Advising the European Court of Justice on the case, Advocate General Melchior Wathelet said Thursday balanced Romania’s interest in protecting “the traditional family” against its obligation not to discriminate on grounds of sexual orientation.
“The obligation to facilitate the entry and residence of the national of a third state of the same sex as the citizen of the European Union to whom he or she is married is greater, and the discretion narrower, when the member state does not allow marriage between persons of the same sex and does not afford homosexual couples the possibility of entering into a registered partnership,” Wathelet wrote.
Quoting the European Convention on Human Rights and the EU’s Charter on Fundamental Rights, Wathelet called it incumbent upon member states to offer gay couples, “like heterosexuals, the opportunity of having their union recognized in law and protected by the courts.”

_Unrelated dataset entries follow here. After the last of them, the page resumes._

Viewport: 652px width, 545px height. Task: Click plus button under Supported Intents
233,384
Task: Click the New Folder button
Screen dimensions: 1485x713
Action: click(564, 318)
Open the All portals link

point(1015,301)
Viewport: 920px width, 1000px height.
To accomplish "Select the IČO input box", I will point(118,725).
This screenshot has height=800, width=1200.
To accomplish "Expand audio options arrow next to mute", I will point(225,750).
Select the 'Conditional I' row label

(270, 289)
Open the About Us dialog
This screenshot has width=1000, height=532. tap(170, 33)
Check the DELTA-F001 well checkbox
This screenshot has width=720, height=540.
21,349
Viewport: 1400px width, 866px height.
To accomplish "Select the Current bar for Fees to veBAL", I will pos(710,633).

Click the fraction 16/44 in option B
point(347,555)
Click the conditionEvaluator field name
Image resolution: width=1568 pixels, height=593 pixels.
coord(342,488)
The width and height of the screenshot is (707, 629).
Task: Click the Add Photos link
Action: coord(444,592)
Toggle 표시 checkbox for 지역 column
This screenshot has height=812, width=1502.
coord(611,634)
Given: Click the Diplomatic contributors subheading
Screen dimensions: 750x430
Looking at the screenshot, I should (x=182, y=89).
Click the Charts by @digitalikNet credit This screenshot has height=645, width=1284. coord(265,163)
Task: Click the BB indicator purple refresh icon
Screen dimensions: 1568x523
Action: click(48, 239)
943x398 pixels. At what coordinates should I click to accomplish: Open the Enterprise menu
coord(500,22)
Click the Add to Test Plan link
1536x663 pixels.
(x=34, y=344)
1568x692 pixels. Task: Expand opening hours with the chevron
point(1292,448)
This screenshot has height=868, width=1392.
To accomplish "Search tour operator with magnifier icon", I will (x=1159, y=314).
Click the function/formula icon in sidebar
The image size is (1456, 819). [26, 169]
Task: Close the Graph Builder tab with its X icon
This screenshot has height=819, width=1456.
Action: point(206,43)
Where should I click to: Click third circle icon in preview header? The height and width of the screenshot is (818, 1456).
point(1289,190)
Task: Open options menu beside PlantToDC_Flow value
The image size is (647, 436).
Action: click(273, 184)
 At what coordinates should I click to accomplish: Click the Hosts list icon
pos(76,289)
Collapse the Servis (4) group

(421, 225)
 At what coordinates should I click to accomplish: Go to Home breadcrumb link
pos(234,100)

Wathelet noted that the Netherlands and Belgium were the only two EU member states that made marriage available to same-sex couples in 2004 when the EU citizenship directive at issue was adopted. The law guarantees the freedom of movement to spouses and other family members of EU citizens.
Since then, “11 more member states have since amended their legislation to that effect,” Wathelet added.
He noted that “same-sex marriage will be possible in Austria too,” by this time next year.
“That legal recognition of same-sex marriage does no more than reflect a general development in society with regard to the question,” Wathelet wrote. “Statistical investigations confirm it; the authorization of marriage between persons of the same sex in a referendum in Ireland also serves as an illustration. While different perspectives on the matter still remain, including within the union, the development nonetheless forms part of a general movement. In fact, this kind of marriage is now recognized in all continents. It is not something associated with a specific culture or history; on the contrary, it corresponds to a universal recognition of the diversity of families.”
Earlier in the opinion, Wathelet focus on one of the less traditional aspects of Coman and Hamilton’s relationship. The couple met in New York in 2002 and lived together there for four years, but Hamilton remained in New York initially when Coman moved to Belgium for work.
Wathelet said the pair should still be considered a family unit.
“The fact that Mr. Hamilton did not live continuously with Mr. Coman in [Brussels] does not seem to me to be capable of rendering their relationship ineffective,” he wrote. “In a globalized world, it is not unusual for a couple one of whom works abroad not to share the same accommodation for longer or shorter periods owing to the distance between the two countries, the accessibility of means of transport, the employment of the other spouse or the children’s education. The fact that the couple do not live together cannot in itself have any effect on the existence of a proven stable relationship — which is the case — and, consequently, on the existence of a family life.”